Eva Baker, a UCLA professor of education who runs the Center for Student Testing, Evaluation and Standards, cautioned people against choosing schools or changing curricula based on the test scores.

Advertisement

“I don’t think people should be massively running around moving people about at this point,” Baker said. “High-stakes decisions ought not to be made until they have the kinks worked out.”

Even though educators warn against it, the public typically uses standardized tests as a barometer for judging schools.

Real estate agents carry lists of the scores, encouraging buyers to move into neighborhoods where the numbers are highest. With new state laws allowing open enrollment, public schools compete with one another for students, and many parents see CLAS as the simplest way to measure schools’ success.

So to Steve Simpkins, principal at Canyon Hills Junior High in Chino, the CLAS results are “less than useless.”

“When incorrect scores come out, people remember that first information,” he said. “We’re going to have to do damage control.”

The Los Angeles Unified School District, the state’s largest, included schools with some of the worst sampling mistakes: 51 schools where less than 25% of the tests were scored, 37 of them among fourth-graders, according to the Times analysis.

Advertisement

Throughout the district, the guidelines were broken in some way more than 1,100 times, or 61% of the total.

Statewide at the eighth-grade level, more than half of the schools had fewer than half of their math tests scored. Similarly, fewer than half the sophomore math tests were scored at 49% of California’s high schools.

But the sampling problems were most widespread at the fourth-grade level, where thousands of schools--76% in writing, 65% in reading and 30% in math--had fewer tests scored than promised by the state guidelines.

According to those rules, any school with 49 students or less should have had all their tests scored. But the data shows that about 500 such schools, more than half of the total, did not have 100% counted in the writing or math sections. In reading, more than 400 of these small schools, 48% of the total, did not have 100% of their tests counted.

“That is an unfortunate occurrence,” said Dawson, the state’s top education official.

In writing, 43 schools had less than 25% of their tests scored, while in reading, there were 37 such schools. On the math tests, 21 schools had less than 25% of their tests scored.

Like about half a dozen other schools, Cahuenga Elementary in Los Angeles makes the list in all three categories. At Cahuenga, only eight of 95 papers were graded in each area, instead of 46, as the guidelines require.

Advertisement

“I work so hard. . . . Our test scores have always shown that we were above the state average,” Cahuenga Principal Lloyd Houske said. “To drop to the lowest level--it was terrible.”

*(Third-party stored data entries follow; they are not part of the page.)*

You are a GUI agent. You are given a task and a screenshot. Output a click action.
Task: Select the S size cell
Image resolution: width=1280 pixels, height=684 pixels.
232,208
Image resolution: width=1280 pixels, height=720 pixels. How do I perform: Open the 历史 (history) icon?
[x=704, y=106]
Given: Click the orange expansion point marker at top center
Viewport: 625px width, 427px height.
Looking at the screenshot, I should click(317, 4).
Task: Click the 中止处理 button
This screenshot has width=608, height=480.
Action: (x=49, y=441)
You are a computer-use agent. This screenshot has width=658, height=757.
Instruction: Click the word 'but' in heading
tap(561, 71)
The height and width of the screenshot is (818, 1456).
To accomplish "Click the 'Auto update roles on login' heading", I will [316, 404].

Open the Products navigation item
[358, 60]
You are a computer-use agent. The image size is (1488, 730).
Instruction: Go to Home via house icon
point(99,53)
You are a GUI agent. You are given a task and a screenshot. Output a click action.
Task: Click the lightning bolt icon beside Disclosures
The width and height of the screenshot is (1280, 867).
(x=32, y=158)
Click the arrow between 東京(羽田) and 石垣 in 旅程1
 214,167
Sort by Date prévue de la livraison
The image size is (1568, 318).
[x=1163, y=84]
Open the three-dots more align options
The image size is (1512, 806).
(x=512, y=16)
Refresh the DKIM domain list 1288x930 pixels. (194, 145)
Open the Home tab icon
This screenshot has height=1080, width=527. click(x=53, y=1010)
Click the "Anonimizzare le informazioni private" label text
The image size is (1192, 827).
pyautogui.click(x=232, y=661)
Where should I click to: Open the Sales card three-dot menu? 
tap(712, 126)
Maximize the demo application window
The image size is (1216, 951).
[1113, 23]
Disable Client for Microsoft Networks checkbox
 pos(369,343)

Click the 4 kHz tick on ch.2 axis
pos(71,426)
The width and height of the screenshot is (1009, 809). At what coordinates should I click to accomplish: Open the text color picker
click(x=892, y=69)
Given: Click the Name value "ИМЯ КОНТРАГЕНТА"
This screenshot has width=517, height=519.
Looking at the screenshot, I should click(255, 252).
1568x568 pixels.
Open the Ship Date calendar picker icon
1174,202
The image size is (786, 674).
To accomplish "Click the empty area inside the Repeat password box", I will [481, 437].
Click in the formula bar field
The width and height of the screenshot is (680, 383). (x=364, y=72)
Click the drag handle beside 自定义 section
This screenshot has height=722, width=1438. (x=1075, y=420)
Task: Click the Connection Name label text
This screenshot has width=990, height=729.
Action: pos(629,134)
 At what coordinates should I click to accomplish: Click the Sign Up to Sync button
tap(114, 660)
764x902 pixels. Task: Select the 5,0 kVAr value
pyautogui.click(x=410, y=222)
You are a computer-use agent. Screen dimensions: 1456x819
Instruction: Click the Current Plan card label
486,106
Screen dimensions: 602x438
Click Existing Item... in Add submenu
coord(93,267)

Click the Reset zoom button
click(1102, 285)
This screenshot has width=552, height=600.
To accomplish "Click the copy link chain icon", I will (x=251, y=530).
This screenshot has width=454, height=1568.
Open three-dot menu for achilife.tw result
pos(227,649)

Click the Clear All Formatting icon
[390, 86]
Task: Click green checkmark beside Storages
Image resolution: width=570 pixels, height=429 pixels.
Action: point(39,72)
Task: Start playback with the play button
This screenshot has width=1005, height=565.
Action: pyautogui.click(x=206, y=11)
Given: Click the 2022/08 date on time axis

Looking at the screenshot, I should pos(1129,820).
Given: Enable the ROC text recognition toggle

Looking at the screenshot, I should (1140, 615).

At Lerdo Primary in Kern County, 106 students took the exams, but only 12 were scored in reading and 13 in writing (the sampling guidelines call for 46). At Muir Elementary in Fresno, only 25 of 151 writing papers were graded (it should have been 48). At Excelsior Elementary in Garden Grove, the math results are based on five of the 30 students tested (the guidelines require 30).

“What do you get for what you’re paying?” asked Christine Olsen, spokeswoman for a Sacramento County district where five of 72 math tests were scored for one school. “There are a lot of things that are better about CLAS (than previous tests). . . . But (these results are) just flat not accurate.”

The state’s scoring guidelines instructed that “the larger the school, the larger the number of students sampled,” but in fact, some large schools had results based on tiny numbers of students.

About four dozen of the state’s junior high and high schools had less than 25% of their tests counted, breaking the main sampling rule.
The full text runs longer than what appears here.